Using the listing below, keep only the lines with the word "Toggle" and copy them.

(Data under study)

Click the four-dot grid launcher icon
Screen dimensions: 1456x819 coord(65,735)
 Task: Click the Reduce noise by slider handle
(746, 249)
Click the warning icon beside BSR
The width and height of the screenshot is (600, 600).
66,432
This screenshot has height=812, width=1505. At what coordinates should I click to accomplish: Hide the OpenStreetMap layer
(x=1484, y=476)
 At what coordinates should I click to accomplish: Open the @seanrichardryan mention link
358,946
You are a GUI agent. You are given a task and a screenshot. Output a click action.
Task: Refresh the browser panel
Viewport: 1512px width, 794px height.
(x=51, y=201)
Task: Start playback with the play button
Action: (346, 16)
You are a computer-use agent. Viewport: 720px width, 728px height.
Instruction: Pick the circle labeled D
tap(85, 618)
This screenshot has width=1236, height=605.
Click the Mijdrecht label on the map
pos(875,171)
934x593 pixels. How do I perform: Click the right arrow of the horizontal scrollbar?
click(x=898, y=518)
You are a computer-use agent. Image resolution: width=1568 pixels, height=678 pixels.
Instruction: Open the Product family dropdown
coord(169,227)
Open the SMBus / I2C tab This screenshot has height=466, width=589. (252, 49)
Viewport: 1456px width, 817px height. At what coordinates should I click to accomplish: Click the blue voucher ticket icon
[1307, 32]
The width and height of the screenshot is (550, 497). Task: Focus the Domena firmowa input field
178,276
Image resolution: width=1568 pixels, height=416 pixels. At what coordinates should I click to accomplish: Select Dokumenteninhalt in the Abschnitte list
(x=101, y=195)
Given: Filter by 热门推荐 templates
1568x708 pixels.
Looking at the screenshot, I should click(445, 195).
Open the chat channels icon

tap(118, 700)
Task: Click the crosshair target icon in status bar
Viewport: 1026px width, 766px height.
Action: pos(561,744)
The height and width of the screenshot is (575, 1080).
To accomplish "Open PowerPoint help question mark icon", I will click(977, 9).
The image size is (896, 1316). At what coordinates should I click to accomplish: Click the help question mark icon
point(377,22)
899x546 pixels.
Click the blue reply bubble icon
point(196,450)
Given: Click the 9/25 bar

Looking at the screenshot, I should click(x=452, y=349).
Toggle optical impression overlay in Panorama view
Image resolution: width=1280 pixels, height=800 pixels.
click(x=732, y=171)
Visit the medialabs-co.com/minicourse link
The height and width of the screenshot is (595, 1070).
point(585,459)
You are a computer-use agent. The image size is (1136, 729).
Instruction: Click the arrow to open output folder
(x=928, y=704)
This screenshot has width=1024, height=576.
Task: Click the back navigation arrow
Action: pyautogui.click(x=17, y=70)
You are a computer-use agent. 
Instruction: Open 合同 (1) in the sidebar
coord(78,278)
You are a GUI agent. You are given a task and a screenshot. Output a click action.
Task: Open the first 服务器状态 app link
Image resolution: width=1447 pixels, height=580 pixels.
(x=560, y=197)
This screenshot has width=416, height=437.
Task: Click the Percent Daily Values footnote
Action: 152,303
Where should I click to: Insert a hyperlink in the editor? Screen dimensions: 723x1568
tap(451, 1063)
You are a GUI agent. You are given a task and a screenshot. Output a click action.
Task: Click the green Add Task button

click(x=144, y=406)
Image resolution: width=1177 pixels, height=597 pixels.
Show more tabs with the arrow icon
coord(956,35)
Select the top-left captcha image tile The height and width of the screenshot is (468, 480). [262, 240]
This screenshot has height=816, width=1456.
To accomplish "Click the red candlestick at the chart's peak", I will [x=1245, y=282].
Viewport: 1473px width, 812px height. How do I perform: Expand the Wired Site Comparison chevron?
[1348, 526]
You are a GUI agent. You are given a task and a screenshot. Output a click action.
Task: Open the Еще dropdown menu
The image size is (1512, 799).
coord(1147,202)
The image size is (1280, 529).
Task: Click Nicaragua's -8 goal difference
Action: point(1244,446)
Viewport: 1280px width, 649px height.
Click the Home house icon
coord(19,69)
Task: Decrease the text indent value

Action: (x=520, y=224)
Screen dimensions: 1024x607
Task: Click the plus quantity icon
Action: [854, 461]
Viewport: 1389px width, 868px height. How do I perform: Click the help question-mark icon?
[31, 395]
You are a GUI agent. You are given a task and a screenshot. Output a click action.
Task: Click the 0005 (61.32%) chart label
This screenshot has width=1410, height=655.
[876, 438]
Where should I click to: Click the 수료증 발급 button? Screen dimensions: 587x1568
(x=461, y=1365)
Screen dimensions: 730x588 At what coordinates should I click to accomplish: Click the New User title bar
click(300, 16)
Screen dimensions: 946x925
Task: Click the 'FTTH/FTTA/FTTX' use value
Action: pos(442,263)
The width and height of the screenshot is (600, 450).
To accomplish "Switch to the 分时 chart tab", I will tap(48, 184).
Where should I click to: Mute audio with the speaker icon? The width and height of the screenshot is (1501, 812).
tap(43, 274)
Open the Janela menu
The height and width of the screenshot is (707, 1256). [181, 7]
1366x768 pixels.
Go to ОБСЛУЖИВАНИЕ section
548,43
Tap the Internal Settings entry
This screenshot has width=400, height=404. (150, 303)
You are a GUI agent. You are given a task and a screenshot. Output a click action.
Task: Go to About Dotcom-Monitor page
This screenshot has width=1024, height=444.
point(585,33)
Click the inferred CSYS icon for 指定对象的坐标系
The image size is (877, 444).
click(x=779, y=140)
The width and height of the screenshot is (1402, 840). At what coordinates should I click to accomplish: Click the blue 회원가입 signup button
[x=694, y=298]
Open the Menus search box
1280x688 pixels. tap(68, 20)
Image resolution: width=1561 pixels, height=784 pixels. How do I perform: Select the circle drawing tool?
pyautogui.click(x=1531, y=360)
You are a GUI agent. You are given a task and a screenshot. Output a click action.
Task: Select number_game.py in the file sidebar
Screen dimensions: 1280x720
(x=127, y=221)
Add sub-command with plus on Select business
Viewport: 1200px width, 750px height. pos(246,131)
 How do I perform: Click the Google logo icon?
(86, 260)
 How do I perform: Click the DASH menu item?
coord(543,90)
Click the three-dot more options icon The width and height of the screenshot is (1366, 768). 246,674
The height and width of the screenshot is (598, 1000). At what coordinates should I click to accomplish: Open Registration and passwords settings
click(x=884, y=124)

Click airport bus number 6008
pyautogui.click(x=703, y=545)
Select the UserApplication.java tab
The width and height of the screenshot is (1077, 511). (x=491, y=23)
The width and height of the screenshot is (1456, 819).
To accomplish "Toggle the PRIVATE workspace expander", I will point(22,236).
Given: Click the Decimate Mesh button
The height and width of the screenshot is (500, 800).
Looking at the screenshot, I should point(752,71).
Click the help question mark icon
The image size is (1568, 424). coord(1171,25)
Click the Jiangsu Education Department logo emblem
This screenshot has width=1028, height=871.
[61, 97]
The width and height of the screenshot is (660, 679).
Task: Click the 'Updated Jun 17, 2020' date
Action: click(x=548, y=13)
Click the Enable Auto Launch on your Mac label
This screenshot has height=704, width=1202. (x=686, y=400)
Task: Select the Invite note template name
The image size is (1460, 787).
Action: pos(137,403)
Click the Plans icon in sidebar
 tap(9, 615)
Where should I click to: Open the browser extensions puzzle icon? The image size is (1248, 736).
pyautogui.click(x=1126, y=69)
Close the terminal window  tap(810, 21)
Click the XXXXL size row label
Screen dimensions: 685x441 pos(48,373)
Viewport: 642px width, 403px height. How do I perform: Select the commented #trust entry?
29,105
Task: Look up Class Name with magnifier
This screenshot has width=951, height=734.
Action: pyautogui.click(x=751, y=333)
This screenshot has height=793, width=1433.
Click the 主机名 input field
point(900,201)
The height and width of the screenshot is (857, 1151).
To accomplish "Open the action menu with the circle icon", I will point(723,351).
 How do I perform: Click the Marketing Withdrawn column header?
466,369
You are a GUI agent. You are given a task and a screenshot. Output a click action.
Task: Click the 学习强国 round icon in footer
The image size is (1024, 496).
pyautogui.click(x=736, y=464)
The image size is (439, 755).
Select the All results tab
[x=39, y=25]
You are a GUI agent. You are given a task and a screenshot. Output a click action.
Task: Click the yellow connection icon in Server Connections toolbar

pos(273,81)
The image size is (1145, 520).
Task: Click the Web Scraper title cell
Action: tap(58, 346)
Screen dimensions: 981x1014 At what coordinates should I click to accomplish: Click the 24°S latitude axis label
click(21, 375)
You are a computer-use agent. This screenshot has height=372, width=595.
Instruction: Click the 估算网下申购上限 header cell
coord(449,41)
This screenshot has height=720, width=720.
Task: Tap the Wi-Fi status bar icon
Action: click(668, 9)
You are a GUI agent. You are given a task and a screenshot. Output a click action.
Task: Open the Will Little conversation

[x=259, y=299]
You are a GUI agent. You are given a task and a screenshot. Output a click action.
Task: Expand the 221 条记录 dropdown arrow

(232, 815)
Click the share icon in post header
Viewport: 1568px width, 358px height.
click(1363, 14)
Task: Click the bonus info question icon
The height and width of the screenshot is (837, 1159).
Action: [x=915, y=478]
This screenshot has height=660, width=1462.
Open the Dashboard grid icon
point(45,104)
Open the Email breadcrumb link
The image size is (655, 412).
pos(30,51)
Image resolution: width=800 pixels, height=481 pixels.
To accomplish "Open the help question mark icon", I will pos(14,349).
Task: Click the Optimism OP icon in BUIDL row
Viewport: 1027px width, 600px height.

(End Data under study)

Task answer:
Toggle optical impression overlay in Panorama view
To accomplish "Toggle the PRIVATE workspace expander", I will point(22,236).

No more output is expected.